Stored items
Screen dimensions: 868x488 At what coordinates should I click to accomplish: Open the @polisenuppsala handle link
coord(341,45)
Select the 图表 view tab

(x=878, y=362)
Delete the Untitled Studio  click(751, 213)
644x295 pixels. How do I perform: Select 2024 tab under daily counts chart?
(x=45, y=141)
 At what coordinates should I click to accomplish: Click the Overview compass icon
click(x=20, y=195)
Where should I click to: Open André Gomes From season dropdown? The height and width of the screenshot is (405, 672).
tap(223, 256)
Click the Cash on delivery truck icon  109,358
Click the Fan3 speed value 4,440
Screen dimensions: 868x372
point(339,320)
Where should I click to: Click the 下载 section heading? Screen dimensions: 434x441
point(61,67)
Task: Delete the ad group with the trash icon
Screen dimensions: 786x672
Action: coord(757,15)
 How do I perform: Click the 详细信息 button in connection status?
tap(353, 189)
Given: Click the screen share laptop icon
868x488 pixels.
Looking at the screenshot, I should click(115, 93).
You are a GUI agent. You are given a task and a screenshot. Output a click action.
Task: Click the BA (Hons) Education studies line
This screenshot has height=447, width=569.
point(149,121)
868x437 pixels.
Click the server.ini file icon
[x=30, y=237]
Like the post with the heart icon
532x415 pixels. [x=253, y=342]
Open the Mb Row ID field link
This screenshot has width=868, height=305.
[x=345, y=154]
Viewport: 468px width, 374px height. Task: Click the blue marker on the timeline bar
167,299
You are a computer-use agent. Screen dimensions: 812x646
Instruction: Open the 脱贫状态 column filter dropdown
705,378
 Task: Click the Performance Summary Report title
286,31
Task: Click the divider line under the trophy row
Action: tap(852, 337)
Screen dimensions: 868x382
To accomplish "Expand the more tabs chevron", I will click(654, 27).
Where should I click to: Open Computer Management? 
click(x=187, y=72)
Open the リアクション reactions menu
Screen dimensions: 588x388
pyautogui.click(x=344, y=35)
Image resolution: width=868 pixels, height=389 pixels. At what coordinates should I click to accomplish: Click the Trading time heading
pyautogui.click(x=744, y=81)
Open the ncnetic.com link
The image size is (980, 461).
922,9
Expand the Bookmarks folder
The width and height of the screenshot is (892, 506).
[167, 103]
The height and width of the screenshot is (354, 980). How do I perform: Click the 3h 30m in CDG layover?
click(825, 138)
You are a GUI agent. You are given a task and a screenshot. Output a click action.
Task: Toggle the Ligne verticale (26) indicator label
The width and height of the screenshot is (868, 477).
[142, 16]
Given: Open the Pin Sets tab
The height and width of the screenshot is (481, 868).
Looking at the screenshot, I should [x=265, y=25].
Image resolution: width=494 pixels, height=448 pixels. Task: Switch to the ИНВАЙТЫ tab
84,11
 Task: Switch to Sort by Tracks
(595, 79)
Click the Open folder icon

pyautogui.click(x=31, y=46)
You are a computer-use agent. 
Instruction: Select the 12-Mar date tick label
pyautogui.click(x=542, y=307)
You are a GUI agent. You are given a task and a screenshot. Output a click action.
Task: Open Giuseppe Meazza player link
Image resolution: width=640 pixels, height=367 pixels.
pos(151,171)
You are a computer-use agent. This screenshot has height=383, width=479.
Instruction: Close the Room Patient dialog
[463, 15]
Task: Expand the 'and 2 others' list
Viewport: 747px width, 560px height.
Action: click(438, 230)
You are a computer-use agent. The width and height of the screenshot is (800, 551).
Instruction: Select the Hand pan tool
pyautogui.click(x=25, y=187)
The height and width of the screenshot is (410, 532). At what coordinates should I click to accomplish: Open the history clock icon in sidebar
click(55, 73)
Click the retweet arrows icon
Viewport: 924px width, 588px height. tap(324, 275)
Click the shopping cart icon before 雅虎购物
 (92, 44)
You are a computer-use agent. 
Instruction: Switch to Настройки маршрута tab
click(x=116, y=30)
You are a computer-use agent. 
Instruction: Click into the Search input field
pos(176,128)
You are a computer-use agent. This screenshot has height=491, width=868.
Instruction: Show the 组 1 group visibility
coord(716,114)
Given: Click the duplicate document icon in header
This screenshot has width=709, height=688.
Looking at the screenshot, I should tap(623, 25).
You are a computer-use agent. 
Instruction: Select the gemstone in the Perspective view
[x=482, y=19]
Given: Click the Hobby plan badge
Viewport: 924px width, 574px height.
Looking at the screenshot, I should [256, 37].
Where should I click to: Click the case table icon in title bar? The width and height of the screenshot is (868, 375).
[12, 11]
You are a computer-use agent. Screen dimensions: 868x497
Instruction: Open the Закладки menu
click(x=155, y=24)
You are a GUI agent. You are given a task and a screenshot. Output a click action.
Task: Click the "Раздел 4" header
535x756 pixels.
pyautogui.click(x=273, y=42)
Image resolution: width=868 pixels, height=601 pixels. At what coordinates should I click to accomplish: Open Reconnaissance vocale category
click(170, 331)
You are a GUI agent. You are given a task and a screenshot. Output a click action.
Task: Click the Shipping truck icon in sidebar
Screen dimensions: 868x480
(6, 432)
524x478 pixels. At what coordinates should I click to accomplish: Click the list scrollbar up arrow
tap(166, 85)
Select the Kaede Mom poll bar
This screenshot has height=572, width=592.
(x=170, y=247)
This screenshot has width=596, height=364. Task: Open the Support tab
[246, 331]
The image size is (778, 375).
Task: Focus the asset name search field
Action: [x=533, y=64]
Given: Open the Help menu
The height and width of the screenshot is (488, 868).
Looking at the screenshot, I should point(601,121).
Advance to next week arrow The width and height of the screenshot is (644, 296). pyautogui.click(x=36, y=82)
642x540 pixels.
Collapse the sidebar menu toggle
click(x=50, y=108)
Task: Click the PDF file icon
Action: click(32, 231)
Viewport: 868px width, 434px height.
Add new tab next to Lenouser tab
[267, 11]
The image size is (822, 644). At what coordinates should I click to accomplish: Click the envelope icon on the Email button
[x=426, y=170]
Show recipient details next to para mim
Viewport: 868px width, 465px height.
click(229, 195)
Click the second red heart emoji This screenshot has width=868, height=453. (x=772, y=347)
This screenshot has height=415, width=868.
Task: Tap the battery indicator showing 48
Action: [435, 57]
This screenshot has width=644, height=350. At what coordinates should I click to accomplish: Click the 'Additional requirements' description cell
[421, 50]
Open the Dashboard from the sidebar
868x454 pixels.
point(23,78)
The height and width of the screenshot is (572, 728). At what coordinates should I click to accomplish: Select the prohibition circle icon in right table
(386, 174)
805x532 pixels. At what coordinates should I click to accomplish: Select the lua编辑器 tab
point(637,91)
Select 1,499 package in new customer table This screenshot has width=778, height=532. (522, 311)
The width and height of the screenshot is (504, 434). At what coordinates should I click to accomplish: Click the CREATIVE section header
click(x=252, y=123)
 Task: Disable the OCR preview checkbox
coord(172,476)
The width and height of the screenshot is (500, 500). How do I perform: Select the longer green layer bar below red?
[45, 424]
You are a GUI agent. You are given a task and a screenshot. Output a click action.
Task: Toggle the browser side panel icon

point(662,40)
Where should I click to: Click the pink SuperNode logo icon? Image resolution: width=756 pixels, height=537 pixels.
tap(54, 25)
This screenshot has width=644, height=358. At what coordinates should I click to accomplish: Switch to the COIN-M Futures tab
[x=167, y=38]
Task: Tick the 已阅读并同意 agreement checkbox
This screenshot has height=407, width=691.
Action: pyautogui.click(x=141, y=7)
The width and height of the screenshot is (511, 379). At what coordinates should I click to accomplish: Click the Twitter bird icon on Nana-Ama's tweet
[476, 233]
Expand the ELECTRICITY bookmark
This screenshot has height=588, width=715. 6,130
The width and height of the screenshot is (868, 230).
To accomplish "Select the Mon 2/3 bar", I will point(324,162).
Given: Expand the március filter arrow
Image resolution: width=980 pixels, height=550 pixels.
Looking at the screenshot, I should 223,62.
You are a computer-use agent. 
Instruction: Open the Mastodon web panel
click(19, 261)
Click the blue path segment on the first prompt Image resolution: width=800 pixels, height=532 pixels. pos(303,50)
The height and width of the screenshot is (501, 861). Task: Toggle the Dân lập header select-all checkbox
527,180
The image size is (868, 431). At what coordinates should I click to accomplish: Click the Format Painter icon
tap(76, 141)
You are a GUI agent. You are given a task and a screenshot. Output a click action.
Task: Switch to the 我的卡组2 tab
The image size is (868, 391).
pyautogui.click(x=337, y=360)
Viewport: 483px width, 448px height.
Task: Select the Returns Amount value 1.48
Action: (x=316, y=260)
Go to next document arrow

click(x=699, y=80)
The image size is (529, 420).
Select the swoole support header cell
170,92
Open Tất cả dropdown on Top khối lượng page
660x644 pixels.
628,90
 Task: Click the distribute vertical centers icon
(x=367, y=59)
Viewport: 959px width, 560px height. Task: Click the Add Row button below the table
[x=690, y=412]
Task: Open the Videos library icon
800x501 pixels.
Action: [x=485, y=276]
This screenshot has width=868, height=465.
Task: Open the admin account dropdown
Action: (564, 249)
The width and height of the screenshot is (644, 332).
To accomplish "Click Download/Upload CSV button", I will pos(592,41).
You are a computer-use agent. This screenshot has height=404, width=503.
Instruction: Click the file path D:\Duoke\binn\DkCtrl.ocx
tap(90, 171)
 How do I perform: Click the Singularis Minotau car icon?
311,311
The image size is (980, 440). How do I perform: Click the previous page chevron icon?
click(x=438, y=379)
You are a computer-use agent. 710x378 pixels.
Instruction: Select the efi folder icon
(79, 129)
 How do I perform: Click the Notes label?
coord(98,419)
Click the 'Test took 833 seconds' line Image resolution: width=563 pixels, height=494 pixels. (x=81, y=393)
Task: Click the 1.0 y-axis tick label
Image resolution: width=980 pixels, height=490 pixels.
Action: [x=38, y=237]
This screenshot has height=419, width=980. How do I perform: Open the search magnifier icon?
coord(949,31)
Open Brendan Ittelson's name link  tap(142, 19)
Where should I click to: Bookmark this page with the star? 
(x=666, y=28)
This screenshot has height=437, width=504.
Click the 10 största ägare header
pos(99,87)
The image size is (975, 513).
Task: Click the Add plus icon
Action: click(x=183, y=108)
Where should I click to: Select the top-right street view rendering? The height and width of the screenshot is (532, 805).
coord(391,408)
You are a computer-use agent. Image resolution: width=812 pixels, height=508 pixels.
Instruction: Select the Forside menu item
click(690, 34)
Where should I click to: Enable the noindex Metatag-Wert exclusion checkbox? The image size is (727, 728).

- Your assignment -
Your reply should hold only the lines from the first line of the records through the one with "Task: Click the BA", reproduced word for word.

- Your solution -
Screen dimensions: 868x488 At what coordinates should I click to accomplish: Open the @polisenuppsala handle link
coord(341,45)
Select the 图表 view tab

(x=878, y=362)
Delete the Untitled Studio  click(751, 213)
644x295 pixels. How do I perform: Select 2024 tab under daily counts chart?
(x=45, y=141)
 At what coordinates should I click to accomplish: Click the Overview compass icon
click(x=20, y=195)
Where should I click to: Open André Gomes From season dropdown? The height and width of the screenshot is (405, 672).
tap(223, 256)
Click the Cash on delivery truck icon  109,358
Click the Fan3 speed value 4,440
Screen dimensions: 868x372
point(339,320)
Where should I click to: Click the 下载 section heading? Screen dimensions: 434x441
point(61,67)
Task: Delete the ad group with the trash icon
Screen dimensions: 786x672
Action: coord(757,15)
 How do I perform: Click the 详细信息 button in connection status?
tap(353, 189)
Given: Click the screen share laptop icon
868x488 pixels.
Looking at the screenshot, I should click(115, 93).
You are a GUI agent. You are given a task and a screenshot. Output a click action.
Task: Click the BA (Hons) Education studies line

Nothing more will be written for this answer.